In the case of the Axelrod-style simulations of the “evolution of the social contract” discussed in the previous section it seemed that too much attention was spend on the construction of models and too little attention on whether the models are adequate. But when looking at Skyrms treatment of the social contract one may easily get the impression that he has never thought about the subject matter in question at all. At this point, however, it might be asked if Skyrms really wanted to tell us anything about the social contract, or if he just wanted to show how some of the metaphors from the political philosophy of enlightment could be represented by game theoretical models without any specific claim about their applicability in any (including the original) context. But then, he explicitly relates his models to the social contract. If this is to be taken serious then the severe misunderstandings that result can only be due to the fact that he perceives his subject matter exclusively through the narrow lens of his own models.
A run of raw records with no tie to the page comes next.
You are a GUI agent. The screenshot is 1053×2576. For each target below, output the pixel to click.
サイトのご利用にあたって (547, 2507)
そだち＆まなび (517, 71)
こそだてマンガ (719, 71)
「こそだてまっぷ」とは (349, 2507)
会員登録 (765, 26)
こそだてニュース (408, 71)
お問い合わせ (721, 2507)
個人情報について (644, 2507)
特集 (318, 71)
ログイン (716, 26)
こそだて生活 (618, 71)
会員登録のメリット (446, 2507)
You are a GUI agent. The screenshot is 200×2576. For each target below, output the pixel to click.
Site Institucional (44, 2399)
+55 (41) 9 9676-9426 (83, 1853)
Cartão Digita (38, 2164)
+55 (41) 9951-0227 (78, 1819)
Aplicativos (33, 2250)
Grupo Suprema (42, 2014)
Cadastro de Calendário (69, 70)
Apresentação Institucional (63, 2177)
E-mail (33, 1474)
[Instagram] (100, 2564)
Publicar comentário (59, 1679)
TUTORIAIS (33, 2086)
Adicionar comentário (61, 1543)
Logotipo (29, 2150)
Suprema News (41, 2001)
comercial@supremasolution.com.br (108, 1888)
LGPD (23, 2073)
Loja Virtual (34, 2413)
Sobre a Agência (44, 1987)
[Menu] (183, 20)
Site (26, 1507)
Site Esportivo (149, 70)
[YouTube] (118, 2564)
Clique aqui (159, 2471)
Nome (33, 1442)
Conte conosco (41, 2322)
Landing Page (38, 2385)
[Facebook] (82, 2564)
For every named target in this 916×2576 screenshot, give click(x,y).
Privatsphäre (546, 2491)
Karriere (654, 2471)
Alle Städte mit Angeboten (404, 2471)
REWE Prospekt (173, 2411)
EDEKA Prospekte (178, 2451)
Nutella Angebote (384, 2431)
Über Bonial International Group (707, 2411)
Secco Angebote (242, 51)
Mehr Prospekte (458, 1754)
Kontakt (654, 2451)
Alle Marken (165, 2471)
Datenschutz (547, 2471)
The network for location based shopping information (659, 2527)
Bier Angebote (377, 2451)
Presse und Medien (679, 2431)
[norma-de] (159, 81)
To give a name to the narrowing of perception or, rather, imagination as a result of the exclusive occupation with the technical aspects of formal modelling, I propose to call it “ model think”. “Model think” occurs when we conceive reality only through one specific brand of models and when we let other possibilities of conceiving reality escape our attention just because they cannot properly be represented with this brand of models.
 This is not to say that it is never useful to replace metaphors by models, for the epistemological strength of a model can - if the subject matter in question permitts - be increased, while that of a literal or poetical metaphor cannot.